How to Find the best Credit Card for your Situation

With many major financial institutions facing major losses, they are trying to cut corners and raise revenue with in every way that they can, including with credit cards. Many consumers are getting notices that their interest rate is increasing, others are finding themselves with increased annual fees, and others are finding themselves with almost worthless rewards programs. If your credit card company has unexpectedly raised your interest rates in the last few months, maybe it’s time to give them the boot. When shopping for your next credit card, you should know what the key factors are in determining which card is the best for you.

Here’s what to look for when you applying for a new credit card:

Interest Rate – One of the most important factors is the interest rate that you will pay on your card. Certainly you want to find a card that will have the lowest interest rate if you carry a balance on your card from month to month. If you carry a balance, having a lower interest rate is much more important than the rewards that you would get on the card. If you don’t carry a balance, the interest rate isn’t really ever an issue because you never pay any interest and then you can focus on the rewards.

Rewards – There are three types of reward programs, cash back, points and then airline miles. Usually you almost always want to go with a cash-back card because most airline miles have become very difficult to redeem and with points systems, usually you don’t get anything better than you would have from the cash back, you just have fewer choices.

Payment Date -This isn’t a terribly big deal if you manage your money well and aren’t living paycheck to paycheck, but if you don’t have much of anything in savings, you’ll want to make sure there’s plenty of time between when your paycheck clears and when your deadline is for the payment.

Fees – Does the credit card have an annual fee? Are there any other gotcha fees that you need to be aware of? It almost never makes sense to pay an annual fee to use a credit card. Another fee to watch out for is the currency conversion fee (if you ever plan on traveling overseas).
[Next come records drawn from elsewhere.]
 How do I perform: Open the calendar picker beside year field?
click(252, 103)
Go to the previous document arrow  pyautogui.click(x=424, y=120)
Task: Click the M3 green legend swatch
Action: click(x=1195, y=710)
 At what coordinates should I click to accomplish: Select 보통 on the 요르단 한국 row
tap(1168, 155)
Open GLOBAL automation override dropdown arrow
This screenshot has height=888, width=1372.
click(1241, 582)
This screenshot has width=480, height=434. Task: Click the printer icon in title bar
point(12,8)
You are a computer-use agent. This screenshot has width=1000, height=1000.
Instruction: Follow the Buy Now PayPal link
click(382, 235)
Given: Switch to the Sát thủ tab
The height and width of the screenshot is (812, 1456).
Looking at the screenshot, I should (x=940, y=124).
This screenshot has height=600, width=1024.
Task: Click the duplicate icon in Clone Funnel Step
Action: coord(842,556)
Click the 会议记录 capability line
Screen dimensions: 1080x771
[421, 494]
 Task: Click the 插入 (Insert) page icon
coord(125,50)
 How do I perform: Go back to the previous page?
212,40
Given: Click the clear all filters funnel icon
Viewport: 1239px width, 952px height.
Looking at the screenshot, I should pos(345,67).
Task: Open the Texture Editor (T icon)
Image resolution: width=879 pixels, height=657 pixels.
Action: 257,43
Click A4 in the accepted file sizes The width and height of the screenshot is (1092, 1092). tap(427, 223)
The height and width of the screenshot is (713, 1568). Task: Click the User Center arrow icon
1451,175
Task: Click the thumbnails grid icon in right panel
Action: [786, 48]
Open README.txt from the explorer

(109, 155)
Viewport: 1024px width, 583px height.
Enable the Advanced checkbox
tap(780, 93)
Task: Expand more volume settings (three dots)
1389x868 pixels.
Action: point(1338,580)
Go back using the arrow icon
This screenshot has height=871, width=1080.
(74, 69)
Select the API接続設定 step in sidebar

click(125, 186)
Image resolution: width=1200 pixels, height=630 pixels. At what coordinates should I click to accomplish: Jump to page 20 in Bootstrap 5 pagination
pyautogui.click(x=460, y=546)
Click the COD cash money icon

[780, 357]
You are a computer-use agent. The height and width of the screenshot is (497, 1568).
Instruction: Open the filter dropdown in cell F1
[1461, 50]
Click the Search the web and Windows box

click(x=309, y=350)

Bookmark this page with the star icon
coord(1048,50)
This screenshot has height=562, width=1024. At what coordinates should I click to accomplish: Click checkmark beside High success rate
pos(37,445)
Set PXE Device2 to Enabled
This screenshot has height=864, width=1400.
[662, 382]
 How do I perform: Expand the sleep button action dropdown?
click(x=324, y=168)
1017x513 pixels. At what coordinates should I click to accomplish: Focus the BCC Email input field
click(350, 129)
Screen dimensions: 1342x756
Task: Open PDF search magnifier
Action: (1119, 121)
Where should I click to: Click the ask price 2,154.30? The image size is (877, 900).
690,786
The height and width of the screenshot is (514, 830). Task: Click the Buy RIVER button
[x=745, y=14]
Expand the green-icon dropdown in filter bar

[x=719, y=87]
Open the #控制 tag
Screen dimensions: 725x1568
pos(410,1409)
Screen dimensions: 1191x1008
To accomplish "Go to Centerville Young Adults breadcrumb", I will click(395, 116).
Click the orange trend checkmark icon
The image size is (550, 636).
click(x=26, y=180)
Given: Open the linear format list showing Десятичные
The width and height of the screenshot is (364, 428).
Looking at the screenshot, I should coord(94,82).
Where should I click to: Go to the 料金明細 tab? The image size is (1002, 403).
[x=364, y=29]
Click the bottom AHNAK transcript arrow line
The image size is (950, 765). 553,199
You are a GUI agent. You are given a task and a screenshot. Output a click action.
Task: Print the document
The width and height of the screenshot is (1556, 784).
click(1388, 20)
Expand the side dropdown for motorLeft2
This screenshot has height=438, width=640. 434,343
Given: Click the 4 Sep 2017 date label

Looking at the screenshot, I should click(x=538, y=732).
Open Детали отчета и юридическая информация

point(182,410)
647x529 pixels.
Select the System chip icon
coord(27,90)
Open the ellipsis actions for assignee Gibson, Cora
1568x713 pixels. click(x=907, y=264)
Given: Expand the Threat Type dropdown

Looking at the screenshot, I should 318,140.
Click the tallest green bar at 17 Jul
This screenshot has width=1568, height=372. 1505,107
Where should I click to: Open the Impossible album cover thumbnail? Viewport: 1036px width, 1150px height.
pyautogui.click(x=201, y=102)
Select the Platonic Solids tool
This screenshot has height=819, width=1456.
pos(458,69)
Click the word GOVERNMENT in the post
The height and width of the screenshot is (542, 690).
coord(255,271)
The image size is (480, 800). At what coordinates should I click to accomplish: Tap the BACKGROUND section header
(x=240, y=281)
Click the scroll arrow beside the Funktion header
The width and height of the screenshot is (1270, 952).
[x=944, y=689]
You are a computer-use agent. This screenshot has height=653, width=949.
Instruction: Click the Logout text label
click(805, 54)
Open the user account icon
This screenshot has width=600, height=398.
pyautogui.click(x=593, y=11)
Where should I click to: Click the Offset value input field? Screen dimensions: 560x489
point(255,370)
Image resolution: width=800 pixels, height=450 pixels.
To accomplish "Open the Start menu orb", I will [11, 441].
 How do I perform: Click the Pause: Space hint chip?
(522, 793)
Most credit cards will charge you a 2-3% junk fee for using your money overseas or in another currency, so watch out for that.

Spending Limit – If you have a credit card with a higher limit, this may benefit your credit score. Part of Fair Isaac’s formula to calculate your credit score is the percentage of your total available debt that you make use of. If you make use of a lower percentage of your total available debt, your credits score will increase. If you averaged $2,000 on a $4,000 credit limit, you would be at a 50% debt utilization ratio, but if you had a $10,000 limit, you would only be at a 20% debt utilization ratio, which would be much better for your credit cards. This doesn’t mean that you should rack up debt to whatever your limit is though!

Make sure to take these things into consideration when you apply for credit cards. If you plan on buying a house in the next few months, you should probably avoid applying for a new credit card because doing so will temporarily lower your credit score, but all of that loss is recovered after 6 months.